Purpose
In this investigation, we asked whether a small mechanical force or "bias" applied to a natural substrate like collagen, could fundamentally alter the patterning behavior and the dynamics of cell organization and the organization of the matrix secreted by the cell population. Our further goal was to extract numerous quantitative measures of the influence of applied load on the emergent behavior of cell colony systems.
Methods
Long-term 4-D microscopy, enabled by a custom-designed, optically-accessible mechano-bioreactor, was used to examine a primary human corneal fibroblast (PHCF) colony cultured on three different substrates: a mechanically-loaded dense, disorganized collagen substrate (DDCS), a glass coverslip and an unloaded DDCS. The imaging comprised both differential interference contrast (DIC) and fluorescence microscopy (FM). In the case of DIC, images were taken at 20x at three locations per substrate, once every six minutes for up to twelve days. For the FM, images were taken every hour. In total, we have accumulated more than 7000 hours of video data.
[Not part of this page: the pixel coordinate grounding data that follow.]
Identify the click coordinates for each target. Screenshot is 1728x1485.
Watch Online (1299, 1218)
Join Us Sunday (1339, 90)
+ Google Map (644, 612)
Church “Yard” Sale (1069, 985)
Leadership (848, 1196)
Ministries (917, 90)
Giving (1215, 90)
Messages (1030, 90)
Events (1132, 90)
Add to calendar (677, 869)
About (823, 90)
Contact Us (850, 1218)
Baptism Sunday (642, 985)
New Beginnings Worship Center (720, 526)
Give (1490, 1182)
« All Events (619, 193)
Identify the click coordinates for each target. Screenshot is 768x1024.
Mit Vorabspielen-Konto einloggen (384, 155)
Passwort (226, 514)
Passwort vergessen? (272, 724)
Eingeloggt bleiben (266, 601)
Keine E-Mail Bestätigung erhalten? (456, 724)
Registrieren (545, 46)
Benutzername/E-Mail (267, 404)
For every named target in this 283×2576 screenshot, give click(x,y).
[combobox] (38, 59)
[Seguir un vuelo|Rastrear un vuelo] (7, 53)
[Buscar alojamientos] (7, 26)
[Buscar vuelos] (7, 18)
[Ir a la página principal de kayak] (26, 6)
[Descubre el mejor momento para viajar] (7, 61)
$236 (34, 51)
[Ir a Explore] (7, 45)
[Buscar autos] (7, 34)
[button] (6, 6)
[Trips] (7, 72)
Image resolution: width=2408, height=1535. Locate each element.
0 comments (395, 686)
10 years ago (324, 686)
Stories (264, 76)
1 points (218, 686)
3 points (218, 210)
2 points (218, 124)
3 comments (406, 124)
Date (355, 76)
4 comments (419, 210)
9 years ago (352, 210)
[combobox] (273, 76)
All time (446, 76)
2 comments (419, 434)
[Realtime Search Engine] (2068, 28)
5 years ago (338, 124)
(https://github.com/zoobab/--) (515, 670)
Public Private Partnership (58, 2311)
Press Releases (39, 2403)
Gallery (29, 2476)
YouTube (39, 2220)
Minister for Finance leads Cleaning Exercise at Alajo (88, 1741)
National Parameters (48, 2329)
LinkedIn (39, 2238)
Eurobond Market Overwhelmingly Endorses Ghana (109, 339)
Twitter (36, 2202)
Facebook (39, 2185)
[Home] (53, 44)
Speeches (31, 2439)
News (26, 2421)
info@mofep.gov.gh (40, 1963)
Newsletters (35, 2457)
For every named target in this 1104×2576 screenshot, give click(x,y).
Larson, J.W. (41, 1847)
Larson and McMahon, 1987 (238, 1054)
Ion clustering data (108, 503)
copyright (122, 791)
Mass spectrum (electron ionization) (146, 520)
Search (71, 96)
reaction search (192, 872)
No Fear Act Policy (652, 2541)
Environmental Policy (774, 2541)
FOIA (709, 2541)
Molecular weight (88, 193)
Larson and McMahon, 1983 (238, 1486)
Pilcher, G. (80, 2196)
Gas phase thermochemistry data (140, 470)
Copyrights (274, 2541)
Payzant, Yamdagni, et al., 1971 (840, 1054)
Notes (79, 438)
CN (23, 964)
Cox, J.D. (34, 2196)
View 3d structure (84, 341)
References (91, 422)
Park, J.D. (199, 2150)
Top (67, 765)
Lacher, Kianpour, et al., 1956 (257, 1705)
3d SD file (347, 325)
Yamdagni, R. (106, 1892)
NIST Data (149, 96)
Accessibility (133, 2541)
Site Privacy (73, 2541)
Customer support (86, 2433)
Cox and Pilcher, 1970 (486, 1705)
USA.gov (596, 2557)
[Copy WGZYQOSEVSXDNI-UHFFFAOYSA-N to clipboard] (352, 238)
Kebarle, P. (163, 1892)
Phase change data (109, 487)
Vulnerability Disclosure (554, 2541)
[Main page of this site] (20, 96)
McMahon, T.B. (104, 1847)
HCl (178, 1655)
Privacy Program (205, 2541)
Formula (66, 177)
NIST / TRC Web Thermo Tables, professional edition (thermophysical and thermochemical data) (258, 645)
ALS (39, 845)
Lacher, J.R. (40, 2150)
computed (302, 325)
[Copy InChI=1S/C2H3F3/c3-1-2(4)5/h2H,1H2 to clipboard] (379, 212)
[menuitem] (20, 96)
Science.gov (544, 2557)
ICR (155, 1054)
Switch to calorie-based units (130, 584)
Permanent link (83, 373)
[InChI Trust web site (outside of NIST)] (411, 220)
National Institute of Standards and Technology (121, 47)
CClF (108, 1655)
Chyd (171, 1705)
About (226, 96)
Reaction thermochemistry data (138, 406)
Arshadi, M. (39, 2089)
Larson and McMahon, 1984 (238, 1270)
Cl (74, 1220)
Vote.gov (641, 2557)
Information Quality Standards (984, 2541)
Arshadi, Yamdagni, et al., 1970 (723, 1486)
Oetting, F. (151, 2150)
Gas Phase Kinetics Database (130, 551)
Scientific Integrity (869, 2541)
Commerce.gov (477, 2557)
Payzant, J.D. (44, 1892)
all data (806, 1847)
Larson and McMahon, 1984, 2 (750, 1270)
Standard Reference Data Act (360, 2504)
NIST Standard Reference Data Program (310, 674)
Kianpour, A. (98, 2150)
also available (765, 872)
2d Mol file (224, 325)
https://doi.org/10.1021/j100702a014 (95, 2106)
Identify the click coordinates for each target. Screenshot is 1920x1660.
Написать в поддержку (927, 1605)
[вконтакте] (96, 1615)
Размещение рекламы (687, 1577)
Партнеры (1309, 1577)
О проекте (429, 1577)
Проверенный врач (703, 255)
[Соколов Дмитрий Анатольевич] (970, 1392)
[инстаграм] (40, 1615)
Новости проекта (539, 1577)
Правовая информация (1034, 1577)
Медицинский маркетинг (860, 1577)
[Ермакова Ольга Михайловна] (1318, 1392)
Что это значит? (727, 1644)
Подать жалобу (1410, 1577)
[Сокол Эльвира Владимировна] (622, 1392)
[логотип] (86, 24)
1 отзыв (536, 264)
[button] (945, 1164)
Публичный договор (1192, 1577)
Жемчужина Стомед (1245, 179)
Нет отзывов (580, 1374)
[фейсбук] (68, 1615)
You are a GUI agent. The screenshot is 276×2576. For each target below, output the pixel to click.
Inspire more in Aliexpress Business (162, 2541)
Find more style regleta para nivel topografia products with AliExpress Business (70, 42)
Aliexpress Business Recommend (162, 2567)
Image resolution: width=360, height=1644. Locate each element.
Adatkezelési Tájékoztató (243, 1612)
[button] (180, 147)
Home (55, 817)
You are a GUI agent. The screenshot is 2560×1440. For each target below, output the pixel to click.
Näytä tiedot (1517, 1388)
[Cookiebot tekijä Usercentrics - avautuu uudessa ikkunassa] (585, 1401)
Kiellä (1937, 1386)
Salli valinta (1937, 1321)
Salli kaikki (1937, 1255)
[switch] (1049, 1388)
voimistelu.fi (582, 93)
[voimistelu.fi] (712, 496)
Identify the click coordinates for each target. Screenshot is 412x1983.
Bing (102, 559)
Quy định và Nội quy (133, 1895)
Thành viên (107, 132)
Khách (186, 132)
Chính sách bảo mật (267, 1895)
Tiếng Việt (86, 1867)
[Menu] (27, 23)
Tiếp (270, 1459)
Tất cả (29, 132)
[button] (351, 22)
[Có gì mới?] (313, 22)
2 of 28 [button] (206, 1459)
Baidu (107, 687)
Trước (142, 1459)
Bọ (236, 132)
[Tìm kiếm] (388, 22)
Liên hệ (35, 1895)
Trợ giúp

To quantify the alignment and migration behavior of cell colony, we applied particle imaging velocimetry (PIV), fast-fourier transform-based alignment measurement and autocorrelation analysis.
Results
On loaded DDCS, PHCF bidirectional migration and orientation along a single angle developed rapidly, colony patterning was stable and well-correlated and the ECM pattern reflected the cell pattern. On glass substrates, migration and orientation preferences developed more slowly, cellular patterns were metastable and were poorly correlated. On unloaded DDCS controls, colony patterns were also poorly correlated. The figure shows the evolution of cell migration speed and direction on the glass coverslip control in one location over a 12 day period.
Conclusions
The application of small mechanical-bias to the collagen substrate strongly altered the early migration behavior of individual cells leading to a stable emergent pattern. The synthesized ECM follows the emergent migration direction and orientation pattern suggesting that mechanical bias can control the format of matrix deposited by cells.